# Opdracht 1
Neem de vermeldingen letterlijk over, van de regel met "Remove Dashboard List from the playlist" tot en met de regel met "Action: tap(502, 202)".
=== Leestekst ===
Besluit van het bestuur van de bedrijfsvoeringsorganisatie Noaberkracht Dinkelland Tubbergen houdende regels omtrent het controlstatuut, instructie voor de concerncontroller

Geldend van 05-12-2018 t/m heden

Intitulé

Besluit van het bestuur van de bedrijfsvoeringsorganisatie Noaberkracht Dinkelland Tubbergen houdende regels omtrent het controlstatuut, instructie voor de concerncontroller

Het bestuur van de bedrijfsvoeringsorganisatie Noaberkracht Dinkelland Tubbergen;

overwegende dat het wenselijk is ten behoeve van de uitoefening van de functie van concerncontroller regels te stellen;

gelet op de artikelen 212, 213 en 213a van de Gemeentewet;

besluit:

vast te stellen de volgende instructie:

Controlstatuut, instructie voor de concerncontroller

Artikel 1 De plaats van de concerncontroller in de organisatie

  • 1. De concerncontroller is onafhankelijk in zijn adviserende en toetsende taak.
=== Overzicht ===
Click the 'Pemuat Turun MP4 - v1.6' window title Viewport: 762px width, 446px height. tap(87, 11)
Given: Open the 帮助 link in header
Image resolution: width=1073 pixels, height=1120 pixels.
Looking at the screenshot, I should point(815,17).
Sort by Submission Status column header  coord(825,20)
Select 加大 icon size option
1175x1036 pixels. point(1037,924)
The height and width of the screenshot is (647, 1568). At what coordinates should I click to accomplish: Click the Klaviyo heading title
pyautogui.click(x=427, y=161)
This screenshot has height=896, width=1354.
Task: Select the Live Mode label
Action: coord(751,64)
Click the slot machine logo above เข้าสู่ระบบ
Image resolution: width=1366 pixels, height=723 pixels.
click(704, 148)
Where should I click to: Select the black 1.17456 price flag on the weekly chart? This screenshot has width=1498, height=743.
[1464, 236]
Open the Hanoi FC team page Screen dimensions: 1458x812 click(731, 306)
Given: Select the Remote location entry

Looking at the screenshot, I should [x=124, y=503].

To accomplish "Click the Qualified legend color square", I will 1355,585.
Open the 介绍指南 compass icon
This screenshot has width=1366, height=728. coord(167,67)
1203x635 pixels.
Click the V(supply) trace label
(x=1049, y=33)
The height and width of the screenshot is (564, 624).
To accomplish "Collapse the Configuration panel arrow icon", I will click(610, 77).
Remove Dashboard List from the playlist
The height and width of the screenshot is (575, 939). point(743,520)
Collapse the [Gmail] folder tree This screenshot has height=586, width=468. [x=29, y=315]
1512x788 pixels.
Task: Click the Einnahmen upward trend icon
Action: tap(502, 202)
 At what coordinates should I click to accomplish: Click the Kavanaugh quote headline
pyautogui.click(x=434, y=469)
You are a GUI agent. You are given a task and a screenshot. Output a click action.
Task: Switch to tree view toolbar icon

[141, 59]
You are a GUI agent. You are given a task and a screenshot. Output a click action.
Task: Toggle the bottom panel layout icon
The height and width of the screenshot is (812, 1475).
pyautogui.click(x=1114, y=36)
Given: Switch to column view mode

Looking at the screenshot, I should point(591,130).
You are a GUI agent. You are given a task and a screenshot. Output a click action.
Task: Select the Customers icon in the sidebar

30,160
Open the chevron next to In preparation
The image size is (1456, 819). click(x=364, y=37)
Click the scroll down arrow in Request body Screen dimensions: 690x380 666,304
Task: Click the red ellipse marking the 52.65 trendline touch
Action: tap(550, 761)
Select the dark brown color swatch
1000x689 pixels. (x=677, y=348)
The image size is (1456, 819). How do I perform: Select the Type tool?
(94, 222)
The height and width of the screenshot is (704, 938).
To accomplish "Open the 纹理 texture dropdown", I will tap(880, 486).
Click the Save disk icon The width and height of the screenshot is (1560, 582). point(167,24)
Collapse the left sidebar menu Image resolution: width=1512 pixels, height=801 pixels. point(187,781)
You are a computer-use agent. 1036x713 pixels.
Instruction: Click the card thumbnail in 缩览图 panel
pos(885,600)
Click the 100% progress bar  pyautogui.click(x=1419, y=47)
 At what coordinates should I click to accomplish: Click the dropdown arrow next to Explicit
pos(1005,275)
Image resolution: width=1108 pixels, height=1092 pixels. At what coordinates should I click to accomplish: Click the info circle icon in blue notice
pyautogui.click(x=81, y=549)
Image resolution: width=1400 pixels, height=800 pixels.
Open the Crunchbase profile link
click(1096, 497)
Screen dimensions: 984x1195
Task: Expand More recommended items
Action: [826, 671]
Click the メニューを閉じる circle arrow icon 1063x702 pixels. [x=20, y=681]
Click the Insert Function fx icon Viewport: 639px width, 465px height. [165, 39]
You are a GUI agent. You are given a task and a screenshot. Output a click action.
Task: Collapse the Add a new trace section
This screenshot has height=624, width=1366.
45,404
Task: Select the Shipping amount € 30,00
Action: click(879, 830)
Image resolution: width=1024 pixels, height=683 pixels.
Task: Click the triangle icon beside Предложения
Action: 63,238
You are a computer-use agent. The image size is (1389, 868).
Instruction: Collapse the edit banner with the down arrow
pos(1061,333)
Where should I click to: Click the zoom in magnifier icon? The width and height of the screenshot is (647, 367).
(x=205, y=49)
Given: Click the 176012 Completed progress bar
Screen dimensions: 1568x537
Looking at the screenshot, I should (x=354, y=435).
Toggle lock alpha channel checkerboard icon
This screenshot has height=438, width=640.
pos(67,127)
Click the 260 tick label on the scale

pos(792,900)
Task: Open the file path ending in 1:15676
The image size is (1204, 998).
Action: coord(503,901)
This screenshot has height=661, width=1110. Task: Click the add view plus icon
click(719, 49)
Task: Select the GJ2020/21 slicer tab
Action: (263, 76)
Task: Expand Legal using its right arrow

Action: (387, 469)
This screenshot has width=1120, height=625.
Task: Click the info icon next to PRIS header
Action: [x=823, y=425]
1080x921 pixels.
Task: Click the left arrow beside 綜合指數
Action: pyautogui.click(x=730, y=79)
===
# Opdracht 2
Schrijf de leestekst over het controlstatuut opnieuw uit van "overwegende dat het" tot en met "en toetsende taak.", en vervang daarin "concerncontroller" door "controller".

# Juiste uitkomst 1
Remove Dashboard List from the playlist
The height and width of the screenshot is (575, 939). point(743,520)
Collapse the [Gmail] folder tree This screenshot has height=586, width=468. [x=29, y=315]
1512x788 pixels.
Task: Click the Einnahmen upward trend icon
Action: tap(502, 202)

# Juiste uitkomst 2
overwegende dat het wenselijk is ten behoeve van de uitoefening van de functie van controller regels te stellen;

gelet op de artikelen 212, 213 en 213a van de Gemeentewet;

besluit:

vast te stellen de volgende instructie:

Controlstatuut, instructie voor de controller

Artikel 1 De plaats van de controller in de organisatie

  • 1. De controller is onafhankelijk in zijn adviserende en toetsende taak.